Un mécanisme qui pourrait solidifier davantage l’OCS et ouvrir la voie à une fusion avec les BRICS plus loin sur une route – semée d’embûches – est le concept chinois d’Initiative de sécurité mondiale, qui s’accorde avec le concept russe présenté – et rejeté par – le Etats-Unis en décembre 2021, soit seulement deux mois avant l’inévitabilité du SMO.
La Chine propose de « défendre le principe de sécurité indivisible » ainsi que de « construire une architecture de sécurité équilibrée, efficace et durable » et de s’opposer fermement à « la construction d’une sécurité nationale sur la base de l’insécurité des autres pays ». C’est une chose à laquelle tous les membres de l’OCS – sans parler des BRICS – souscrivent.

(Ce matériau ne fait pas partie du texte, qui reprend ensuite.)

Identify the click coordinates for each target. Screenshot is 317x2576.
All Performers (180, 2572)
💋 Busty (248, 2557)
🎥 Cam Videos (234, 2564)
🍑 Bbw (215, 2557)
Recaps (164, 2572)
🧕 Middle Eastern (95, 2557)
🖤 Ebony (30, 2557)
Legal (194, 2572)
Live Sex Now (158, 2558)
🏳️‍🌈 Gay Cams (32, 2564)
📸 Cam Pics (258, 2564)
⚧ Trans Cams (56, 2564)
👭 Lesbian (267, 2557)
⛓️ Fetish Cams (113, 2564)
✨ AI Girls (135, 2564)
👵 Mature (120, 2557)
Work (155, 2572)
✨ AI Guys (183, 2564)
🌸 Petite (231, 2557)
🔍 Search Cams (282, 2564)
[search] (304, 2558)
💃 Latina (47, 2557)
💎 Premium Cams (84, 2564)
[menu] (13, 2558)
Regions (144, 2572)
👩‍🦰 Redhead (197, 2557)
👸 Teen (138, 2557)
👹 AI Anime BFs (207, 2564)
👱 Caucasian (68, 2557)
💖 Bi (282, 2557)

En un mot, l’indivisibilité de la sécurité telle qu’envisagée par la Russie et la Chine équivaut à l’application de facto de la Charte des Nations Unies. Le résultat serait la paix au niveau mondial – et, par voie de conséquence, le glas de l’OTAN.
Alors que l’indivisibilité de la sécurité ne peut toujours pas être adoptée à l’échelle de l’Eurasie – alors que l’Hégémon déploie une guerre de terreur sur plusieurs fronts pour saper l’émergence d’un monde multinodal – la connectivité transfrontalière gagnant-gagnant continue de rouler, depuis la steppe. Route vers les corridors de la Nouvelle Route de la Soie.